The retirement package also must consider the "sacrifices" troops make, such as the frequent job interruptions for spouses, school changes for children and challenges in gaining equity in purchased homes, Dempsey wrote.
Any changes to the existing system are sure to generate criticism. Hagel drew fire last summer from veterans and public employee groups over a proposal that emerged from the department's so-called Strategic Choices and Management Review, or SCMR (pronounced "skimmer").
Under the recommendation, the Pentagon would have scrapped civilian employee pensions for military retirees who go back to work for the government after they leave the service. The review estimated that doing so could save $100 billion over a decade.
Hagel said there were no plans to put the changes into effect. But he warned that automatic budget cuts known as sequestration would force the department to implement radical initiatives to cut costs. "A sequester-level scenario would compel us to consider these changes because there would be no realistic alternative that did not pose unacceptable risk to national security," he said at the time.

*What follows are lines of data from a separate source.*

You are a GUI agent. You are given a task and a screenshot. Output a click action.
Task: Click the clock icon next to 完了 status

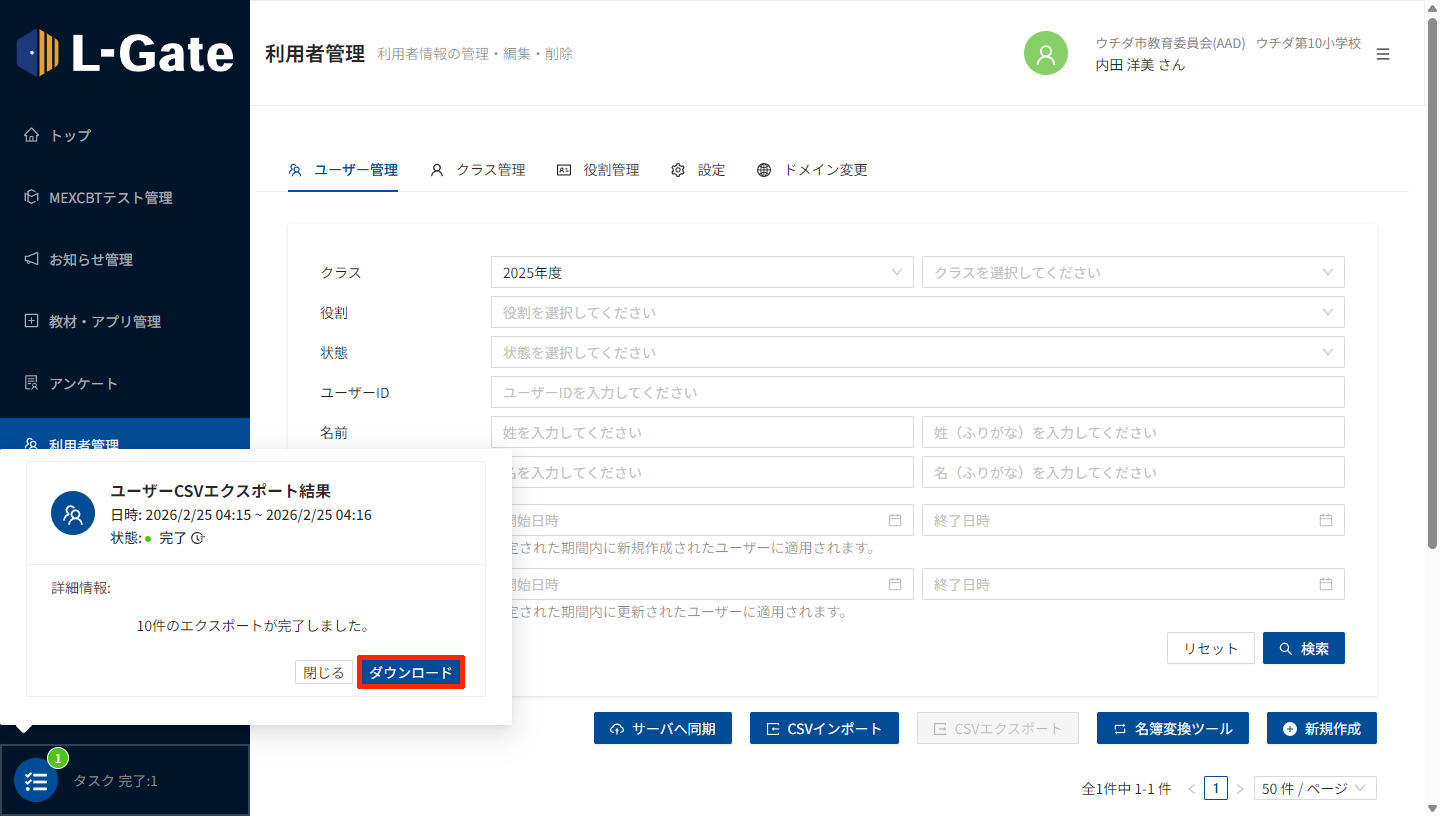point(198,538)
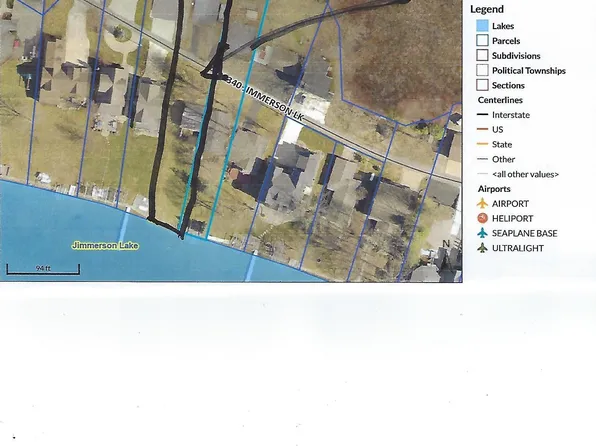Click the black Interstate line symbol

[482, 114]
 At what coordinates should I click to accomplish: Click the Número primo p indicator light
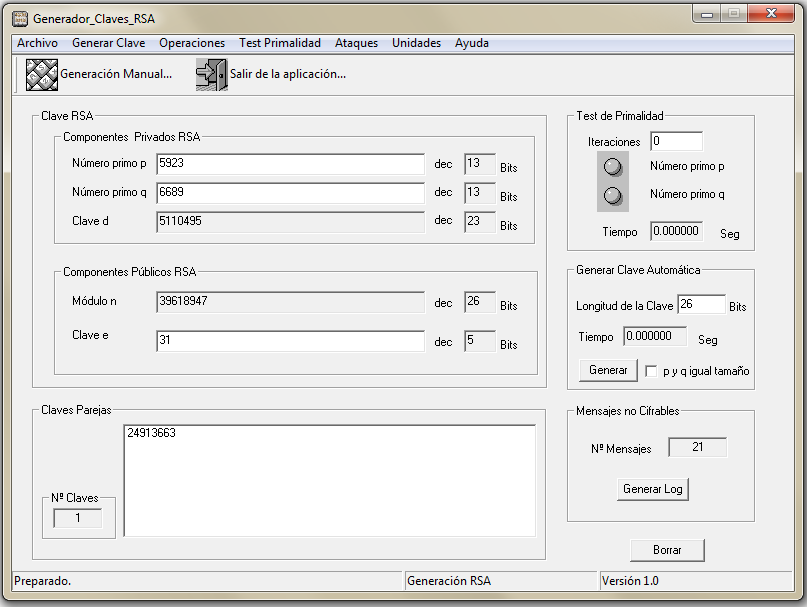[614, 167]
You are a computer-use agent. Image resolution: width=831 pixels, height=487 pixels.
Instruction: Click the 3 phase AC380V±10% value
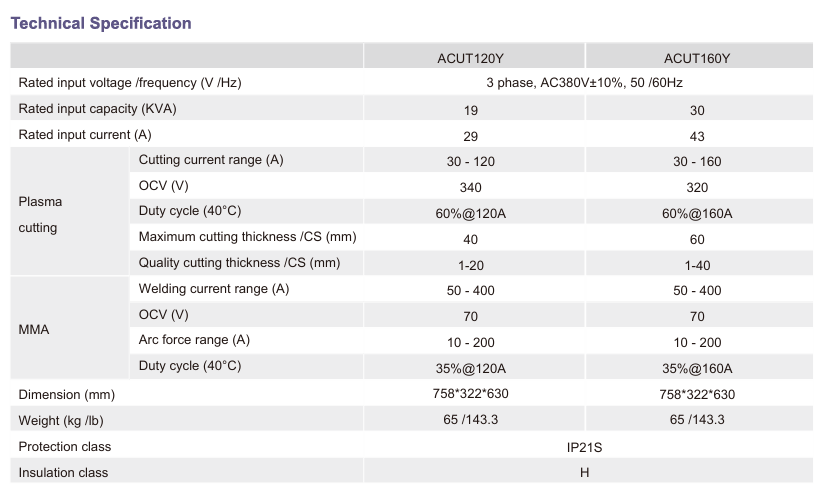click(x=584, y=83)
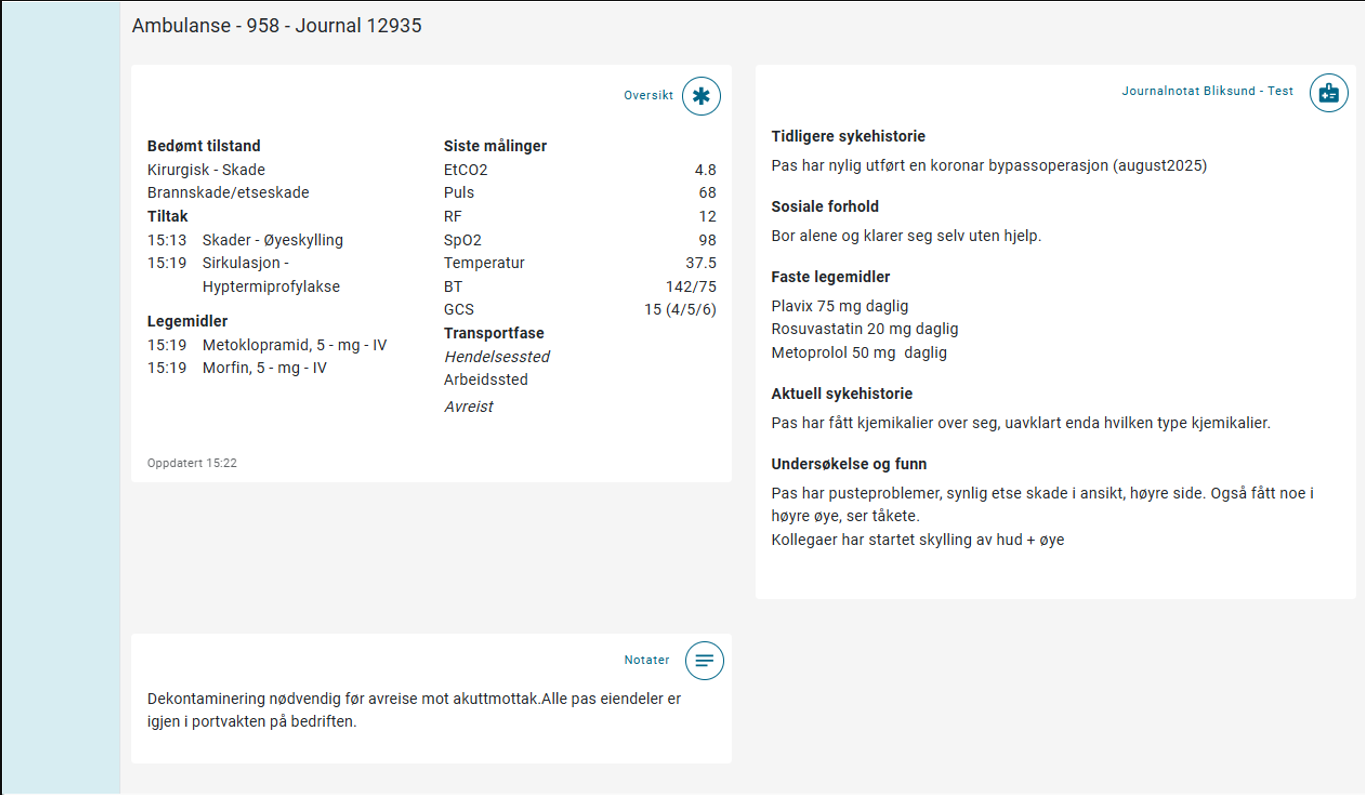The height and width of the screenshot is (795, 1365).
Task: Click the Notater lines icon
Action: (704, 660)
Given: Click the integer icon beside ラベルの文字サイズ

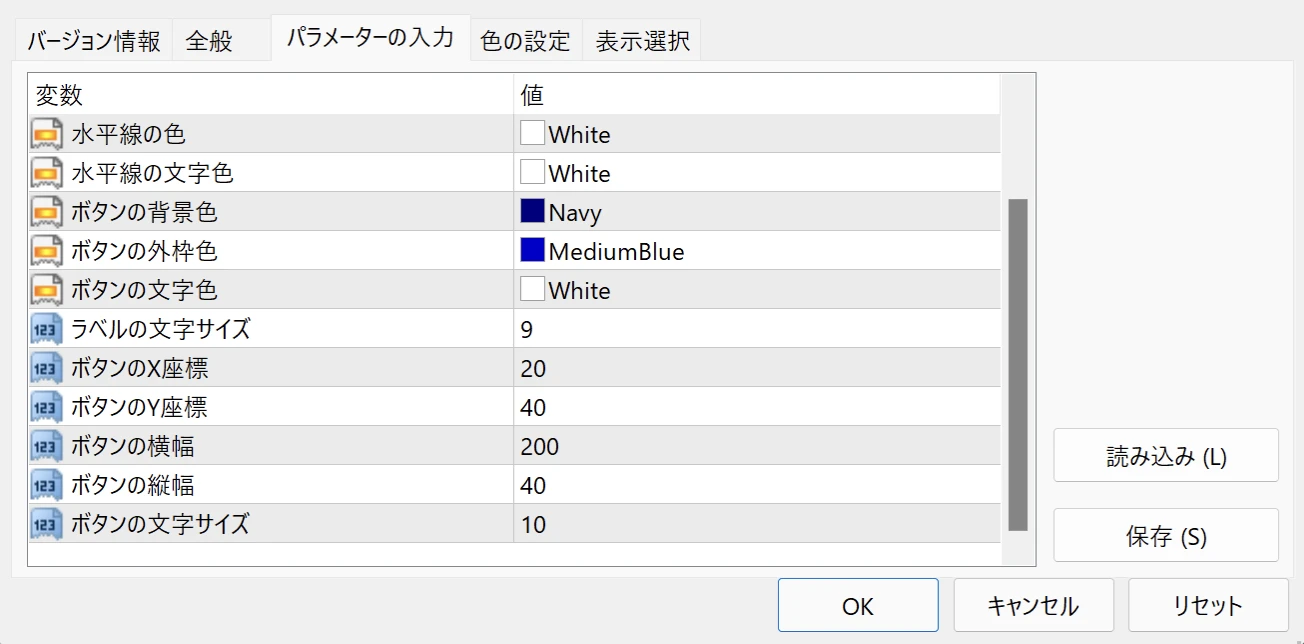Looking at the screenshot, I should pyautogui.click(x=47, y=329).
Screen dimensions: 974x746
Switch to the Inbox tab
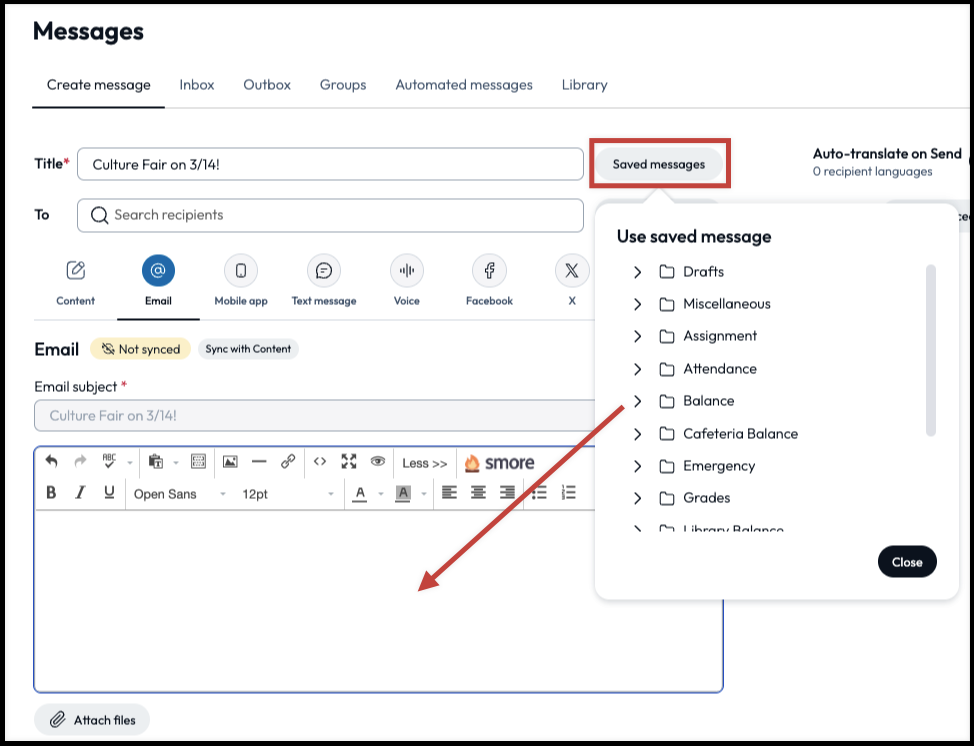pyautogui.click(x=197, y=85)
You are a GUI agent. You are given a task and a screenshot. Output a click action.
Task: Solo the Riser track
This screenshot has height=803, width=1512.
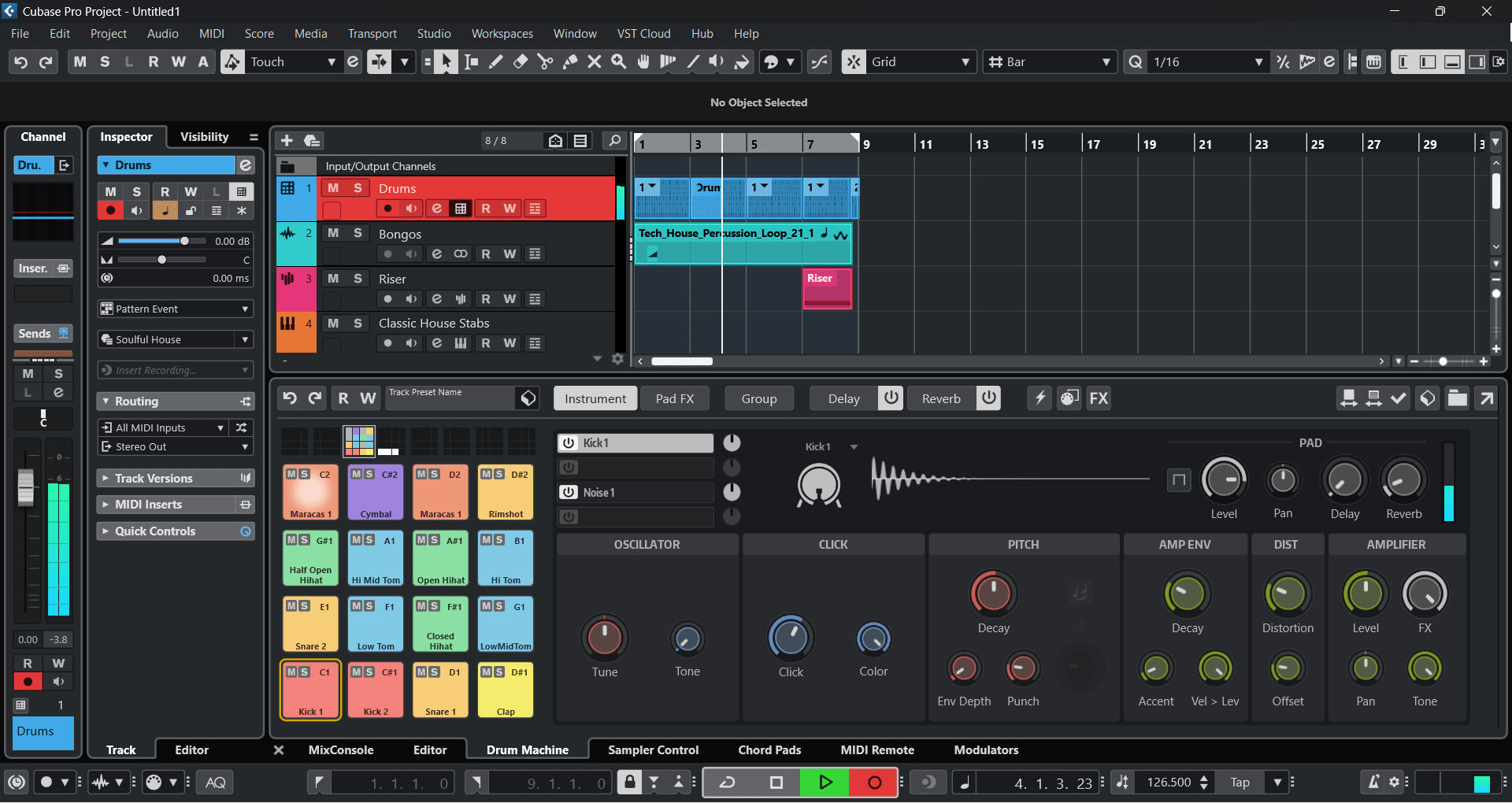pos(358,279)
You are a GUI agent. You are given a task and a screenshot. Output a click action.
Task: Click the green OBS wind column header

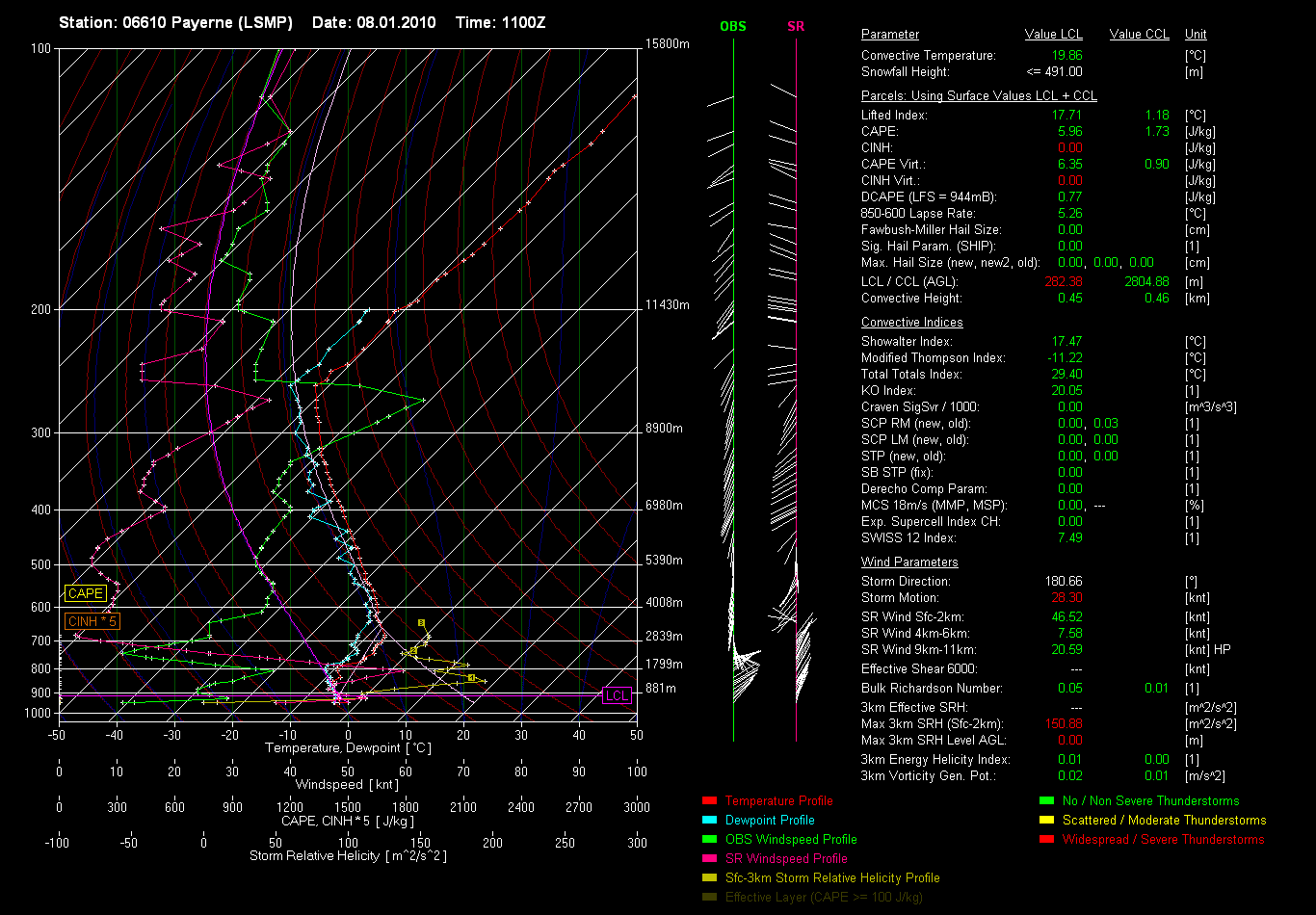[x=733, y=26]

Kirby said the defense secretary wants to tackle pay and benefits issues, including retirement costs, now versus waiting 10 years when the problem has gotten worse.
"He's made it clear that the longer we wait, the harder this gets going forward and the larger the crash is going to be when this becomes unsustainable," Kirby said. "So better to take measured, deliberate, discrete action now while we have the ability and the time to do it than to just put our head in the sand and wait for another decade to go and then it gets really, really difficult."